Mais de 60% dos sobreviventes do terremoto em Noto, no Japão, sentem pouco progresso na reconstrução
Uma pesquisa conduzida com sobreviventes do terremoto de 2024 na Península de Noto, no centro do Japão, indica que dois terços pensam que houve pouco ou nenhum progresso na recuperação e reconstrução da área. O resultado é semelhante ao do levantamento realizado um ano atrás.
Na quinta-feira da semana que vem, completam-se dois anos desde que o poderoso terremoto abalou a península, na província de Ishikawa, e arredores, no dia do Ano-Novo.
A NHK realizou a pesquisa entre o final de novembro e meados de dezembro, trabalhando com membros de um seminário liderado pelo professor Sekiya Naoya, da Universidade de Tóquio.
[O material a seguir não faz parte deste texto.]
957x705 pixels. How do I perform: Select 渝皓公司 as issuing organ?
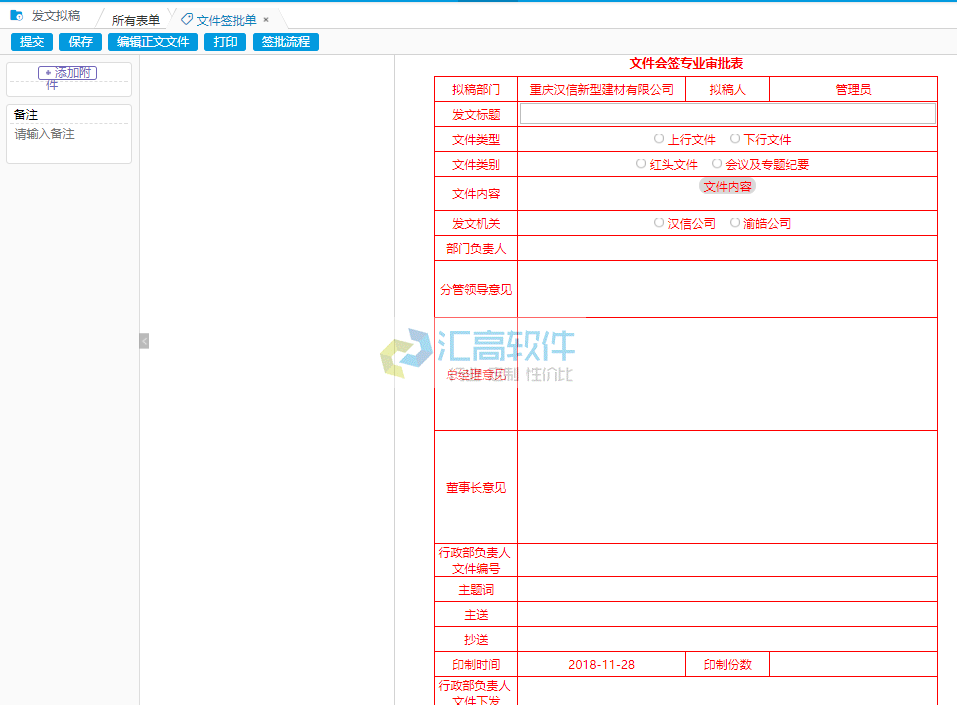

O estudo incluiu sobreviventes do terremoto que vivem em moradias temporárias na província, e contou com a participação de 372 pessoas no total.
Quando perguntadas sobre o quanto a recuperação e a reconstrução haviam progredido, 22% disseram que não houve nenhum progresso, e 45% responderam que não houve muito. Vinte e oito por cento afirmaram que houve algum progresso, e 3%, que houve um progresso estável.
A pesquisa também perguntou sobre os maiores problemas enfrentados pelos sobreviventes. Metade dos entrevistados disse que as condições de moradia eram seu problema mais crítico. Vinte e um por cento citaram o ambiente de vida. Outros problemas, como cuidados de saúde e bem-estar, foram citados por 9%, empregos, por 5%, e relacionamentos com outras pessoas, por 4%.
Um sobrevivente, com idade na casa dos 60 anos, da cidade de Suzu, na península, disse que deixou sua casa e muitos de seus pertences. Ele acrescentou que perdeu o contato com a maioria das pessoas e, às vezes, passa o dia inteiro sem falar com ninguém.